A decarbonisation study looking to gain a comprehensive understanding of the challenges and opportunities toward achieving zero carbon emissions at airports is now under way.
The East Midlands Airport Green Futures Study (EMAGFS) aims to support the development of a net-zero industrial cluster in the East Midlands, with a specific focus on the implications for energy infrastructure at East Midlands Airport (EMA).
EMAGFS is an exciting combination of initiatives, funded by the Electric Power Research Institute (EPRI) and the Leicester and Leicestershire Enterprise Partnership (LLEP), being delivered by a partnership including the University of Nottingham, EMA, East Midlands Freeport, EPRI, LLEP, Midlands Connect, and Midlands Net Zero Hub.

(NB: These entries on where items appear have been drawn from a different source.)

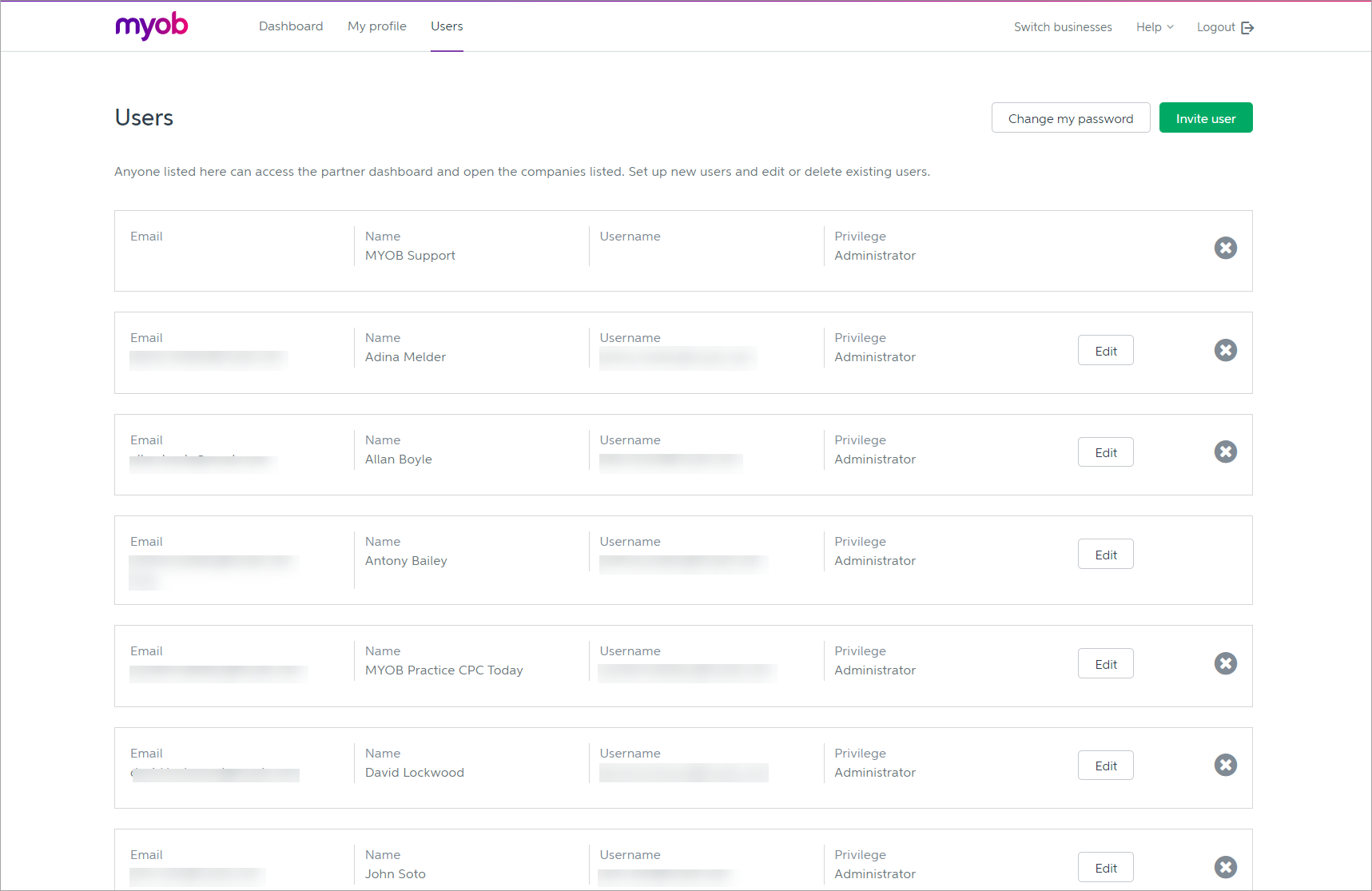Edit Adina Melder's user details
This screenshot has width=1372, height=891.
tap(1105, 350)
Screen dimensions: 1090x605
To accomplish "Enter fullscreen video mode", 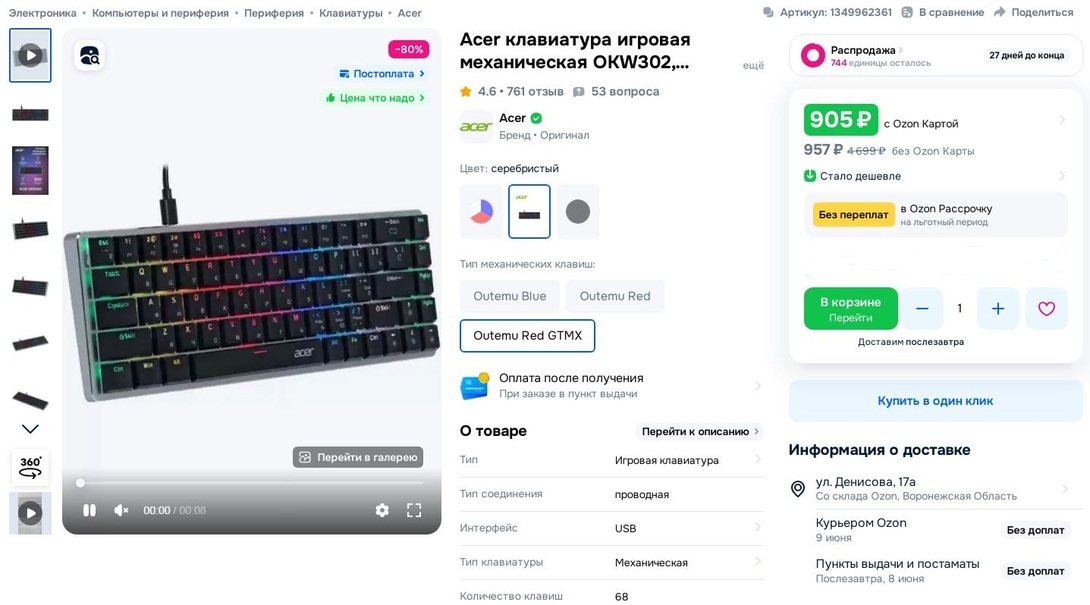I will click(x=414, y=510).
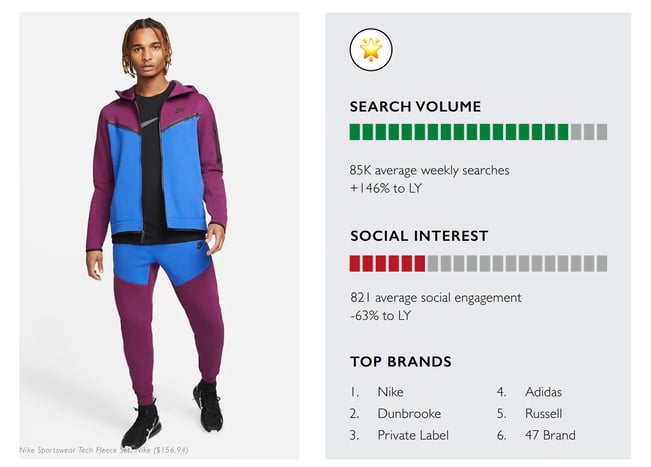Click the Top Brands heading
This screenshot has height=467, width=651.
400,362
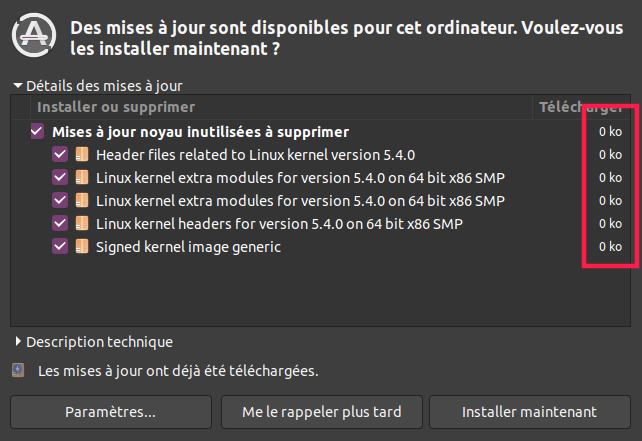Click Installer maintenant to install updates
Viewport: 642px width, 441px height.
pos(529,411)

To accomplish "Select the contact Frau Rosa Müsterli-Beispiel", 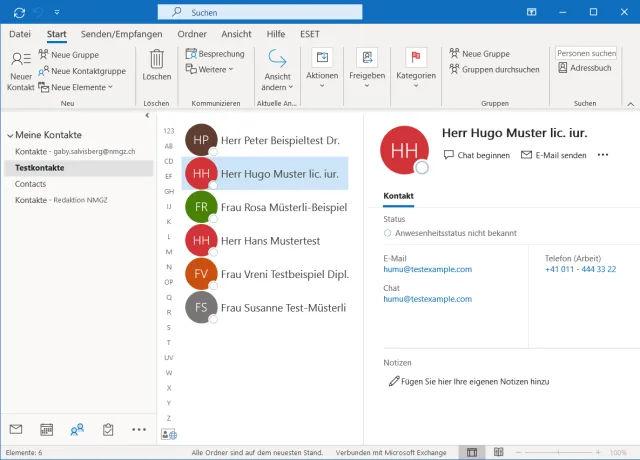I will coord(283,207).
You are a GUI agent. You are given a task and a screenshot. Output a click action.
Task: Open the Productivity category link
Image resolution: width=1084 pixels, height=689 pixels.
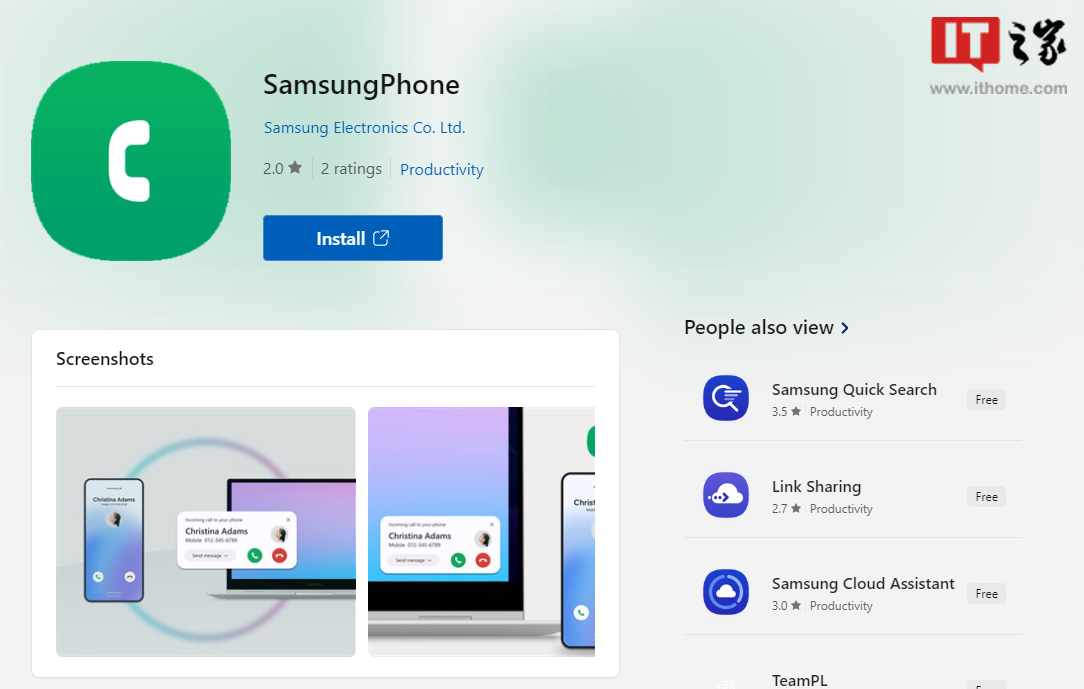pyautogui.click(x=442, y=169)
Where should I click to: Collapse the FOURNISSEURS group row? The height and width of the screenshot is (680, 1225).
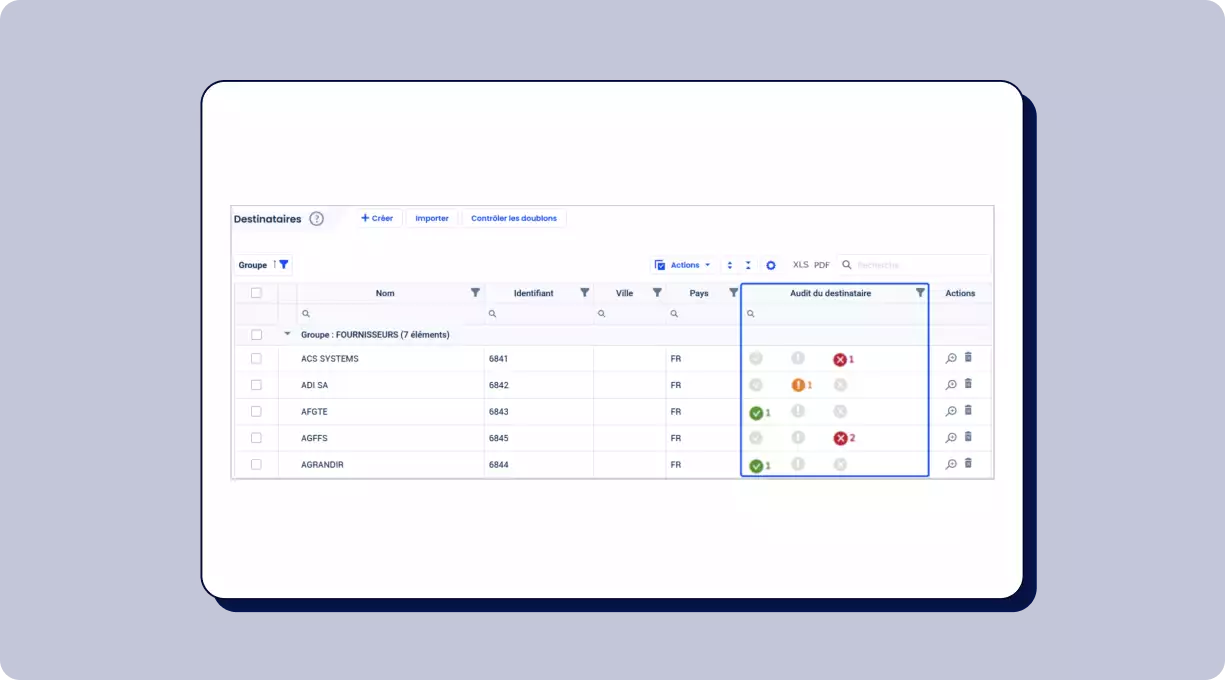[288, 334]
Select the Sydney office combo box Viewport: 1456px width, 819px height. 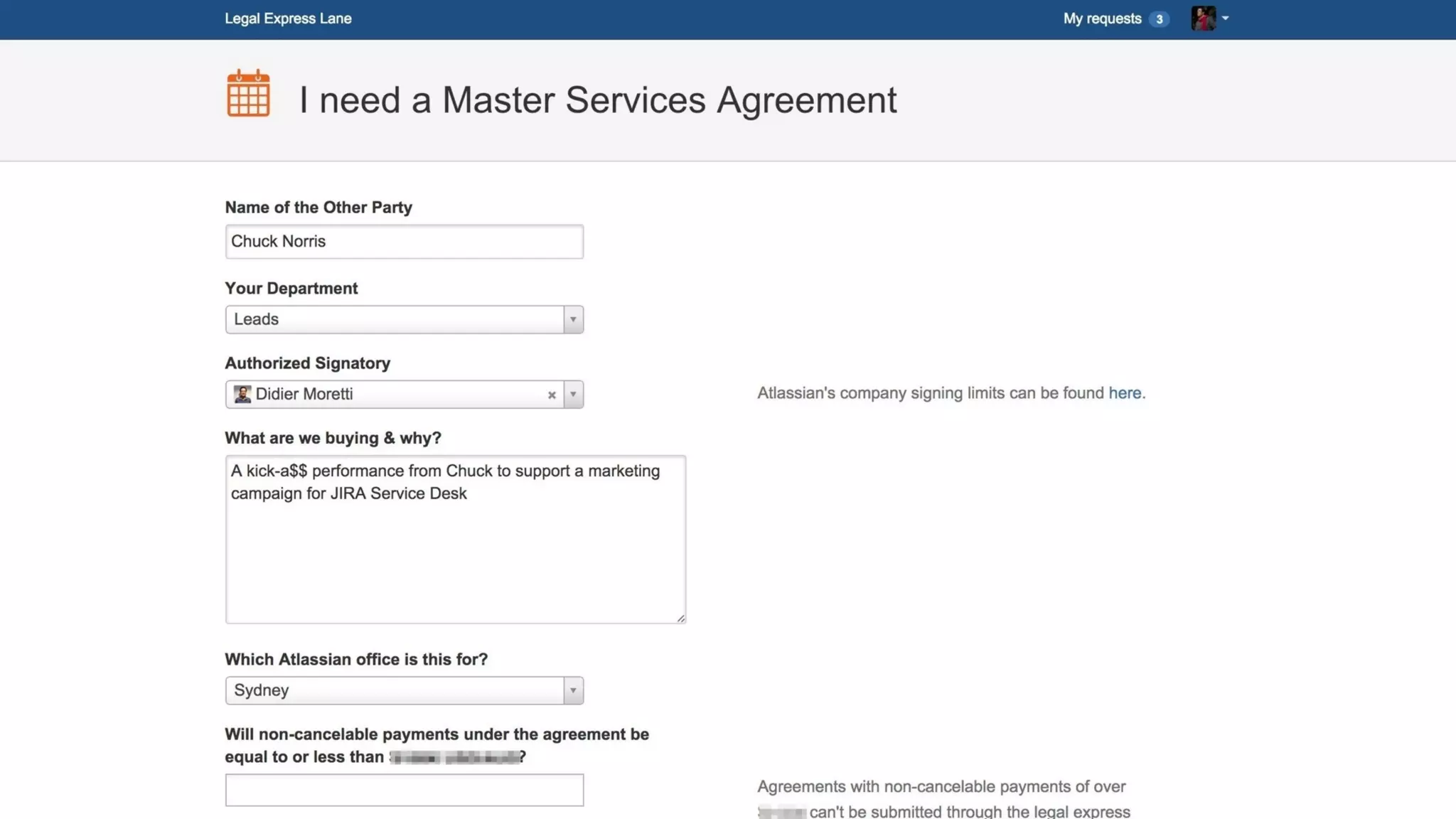pos(395,691)
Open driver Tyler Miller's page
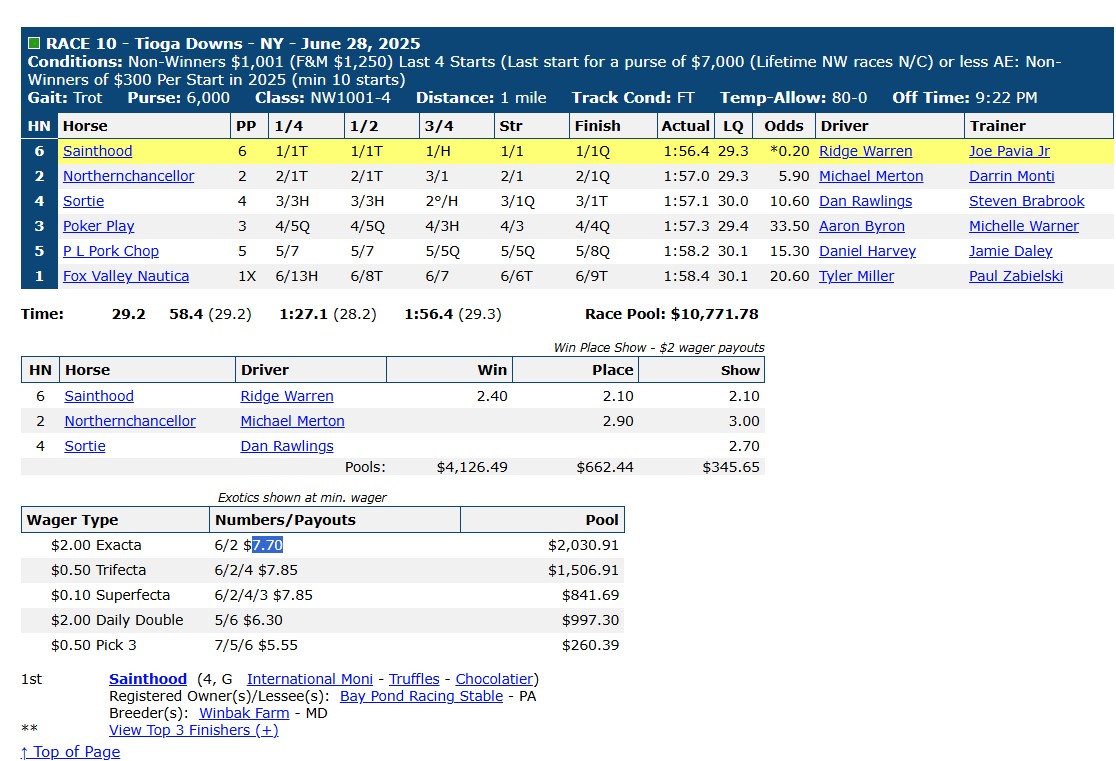 point(856,275)
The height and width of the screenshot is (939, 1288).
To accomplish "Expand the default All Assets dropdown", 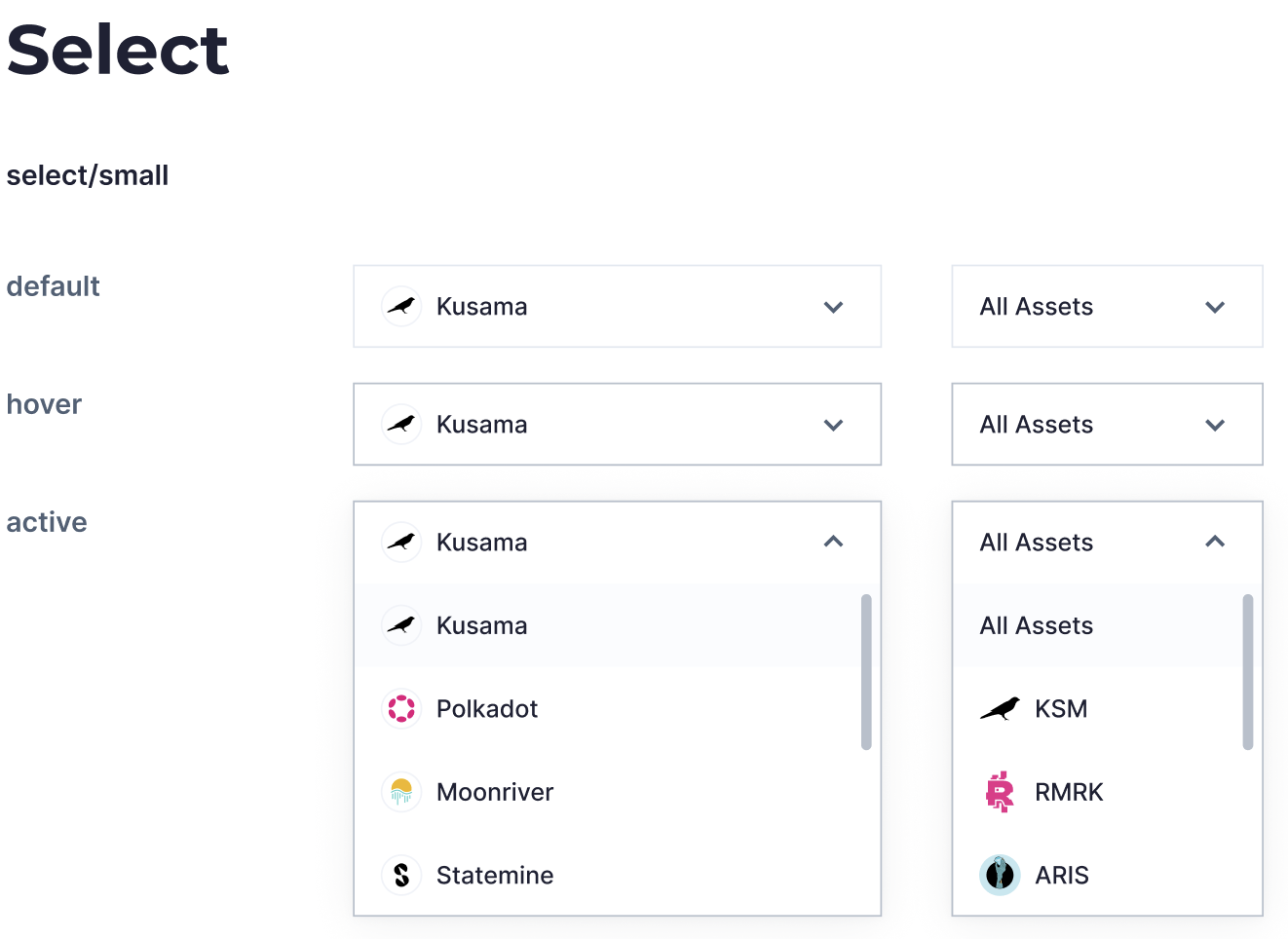I will [1215, 306].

Researchers from the university will spend the eight-month project collecting and analysing two types of data:
Technical: Energy is at the heart of the day-to-day operations of an airport – from transporting people and goods to the airport through to the running of aircraft and airside vehicles. By understanding both the amounts of energy used and how much of it is based on fossil fuels, the study will look to understand the magnitude of the challenge to switch from these existing CO2 emitting energy carriers to next generation alternatives in electrification and hydrogen.
Social: To understand the multi-stakeholder ecosystem at EMA and its impact on net-zero pathways, by employing a multi-faceted approach involving stakeholder events and focus groups, individual interviews on challenges and drivers, and follow-up interviews for mind mapping. The objective is to understand the social dynamics of the ecosystem, assess the effectiveness of interventions, and identify challenges and drivers of the EMA net-zero journey.
Dr Nahid Yazdani, Assistant Professor in International Business and Strategy at Nottingham University Business School said: “We are embarking on a transformative journey with the East Midlands Airport Green Futures Study, seeking to shape the future of the transportation sector in a greener, more sustainable direction.
“The success of the net-zero journey demands more than new technologies, and that’s understanding the stakeholders' perspectives within this ecosystem. We're using methodologies like Fuzzy Cognitive Maps to connect and map stakeholders' knowledge with scientific insights, creating a comprehensive model of our complex social-ecological system which facilitates achieving our sustainability objectives."
Focusing specifically on various aspects of transport – including flight, road and rail – in the vicinity of the airport, the study will analyse the energy infrastructure to identify opportunities to create green energy pathways that can be shared on a global scale with other airports.
Professor David Grant, Director of the University of Nottingham Energy Institute, said: “As a society, we have been used to incremental adoption of technologies based on fossil fuels. Green technologies have been around for many years but the slow pace of adoption in the past has resulted in us now having to make bigger step changes in conversion, storage, and utilisation of energy if we are to meet net zero targets. Bigger changes lead to more uncertainty and challenges for industry and individuals alike on deciding when and what green technologies to adopt.
“Here, we have an exciting project trying to understand what the current energy ecosystems surrounding East Midlands Airport requirements are and to quantify the technical and social challenges in adopting hydrogen as an energy vector alongside electrification approaches.”